SFFILM FESTIVAL 2022 REVIEW! The Janes looks back on a mighty group of women who cared about women’s health and needs in Chicago in the late 1960s and early 70s. They were an unorthodox and anti-establishment organization. Through meticulously constructed archival footage combined with meaningful interviews, directors Tia Lessin and Emma Pildes create a personalized account of how and why the Janes existed and what facilitated their disbandment.
The Janes was an underground humanitarian effort to provide women with safe abortions while the procedure was illegal and shrouded in condemnation. Yet, as much as abortions were vilified, there was an overwhelming need for them. To fill this need, a group of seven women came together, each with their own reasoning and experience, on a mission to provide safe and affordable abortions to those who needed them. Existing underground, the Janes would place small notes around the city as simple as “Call Jane” with a phone number. As a result, some 11,000 women in need of help would contact the Janes over the years.
Directors Lessin and Pildes not only dive into the Janes operation, but they also established the life and times of Chicago, which was beset with civil unrest and on the precipice of social change. At the time, only a married woman could receive birth control and contraceptives. Women had very few liberties to act on their own, so even though abortions were illegal, they happened and were scary, messy, and complicated.
“…humanitarian effort to provide women with safe abortions while the procedure was illegal…”
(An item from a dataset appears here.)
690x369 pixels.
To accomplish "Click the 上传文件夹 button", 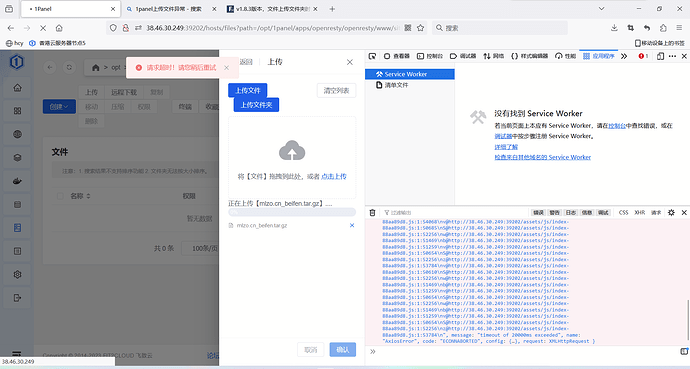I will point(256,105).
While under the radar, the Janes established connections with many women who sought an abortion. They created informational cards, found somewhere to perform the procedure, and helped many women through the experience. They instituted code words, blindfolds, safe houses, and many undercover operative techniques to stay unknown. Eventually, they were raided, arrested, charged, and thrown into a women’s prison. What makes The Janes notable is the informative and engaging recall from the women who made up the Janes. They have no regrets and reminisce about their work with dignity.
The Janes had no fear and fended off the mafia, the church, and the state to do their work. In addition, their fearless lawyer timed their case with the overturn of abortion rights so that they would be released without issue. However, in 2022, it appears as if the Roe vs. Wade Supreme Court decision, which allows a woman the right to choose to have an abortion, could be overturned. Do we need to see illegal and dangerous abortions performed in the U.S. modern society? Do hospitals want these situations back in their ERs?
Better yet, do women need to place themselves in danger again out of desperation due to poverty, rape, and life-changing problems? Abortion is not a form of birth control, and The Janes is proof of the tireless and endless work that made a vital difference. Even though the Janes primarily served white women, they knew there was a need for their service at all economic levels, and they did the best they could.
The Janes also touches on another important area of women’s health: that male doctors mostly dominated the medical field at the time. However, once more women had the means to become doctors and medical practitioners, they provided better care in serving the needs of women. Although the film is timed for an oncoming judicial decision, it serves its purpose well: to ensure everyone knows that these incredible women existed and have a bona fide place in history.